(Stored data)
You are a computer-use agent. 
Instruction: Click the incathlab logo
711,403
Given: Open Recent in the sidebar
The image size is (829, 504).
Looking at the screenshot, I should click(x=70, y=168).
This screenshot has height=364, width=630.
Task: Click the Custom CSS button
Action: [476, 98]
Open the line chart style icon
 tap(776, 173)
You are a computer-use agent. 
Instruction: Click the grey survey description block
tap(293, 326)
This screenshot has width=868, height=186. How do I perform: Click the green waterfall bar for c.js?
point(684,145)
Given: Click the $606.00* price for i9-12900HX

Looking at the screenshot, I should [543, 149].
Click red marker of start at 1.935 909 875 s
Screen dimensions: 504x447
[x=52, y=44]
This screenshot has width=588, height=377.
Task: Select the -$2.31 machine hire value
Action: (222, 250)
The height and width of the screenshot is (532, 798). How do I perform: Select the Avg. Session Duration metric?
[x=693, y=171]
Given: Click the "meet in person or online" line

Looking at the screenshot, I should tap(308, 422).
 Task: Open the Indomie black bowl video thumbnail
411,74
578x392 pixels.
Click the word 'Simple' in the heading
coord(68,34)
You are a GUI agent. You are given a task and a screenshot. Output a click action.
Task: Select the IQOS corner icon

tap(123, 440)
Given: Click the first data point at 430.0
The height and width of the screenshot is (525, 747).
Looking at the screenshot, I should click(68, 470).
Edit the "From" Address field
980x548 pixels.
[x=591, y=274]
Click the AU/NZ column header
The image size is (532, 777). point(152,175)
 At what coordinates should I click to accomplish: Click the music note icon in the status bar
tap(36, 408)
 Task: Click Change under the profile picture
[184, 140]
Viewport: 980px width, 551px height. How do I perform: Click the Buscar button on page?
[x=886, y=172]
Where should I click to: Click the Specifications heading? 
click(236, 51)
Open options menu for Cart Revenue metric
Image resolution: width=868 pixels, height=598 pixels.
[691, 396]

# [Aim of the task]
Look above for the line containing "Task: Click Change under the profile picture", then transcribe it and all lines after it through the last, exactly and with nothing else.

# [Exercise answer]
 Task: Click Change under the profile picture
[184, 140]
Viewport: 980px width, 551px height. How do I perform: Click the Buscar button on page?
[x=886, y=172]
Where should I click to: Click the Specifications heading? 
click(236, 51)
Open options menu for Cart Revenue metric
Image resolution: width=868 pixels, height=598 pixels.
[691, 396]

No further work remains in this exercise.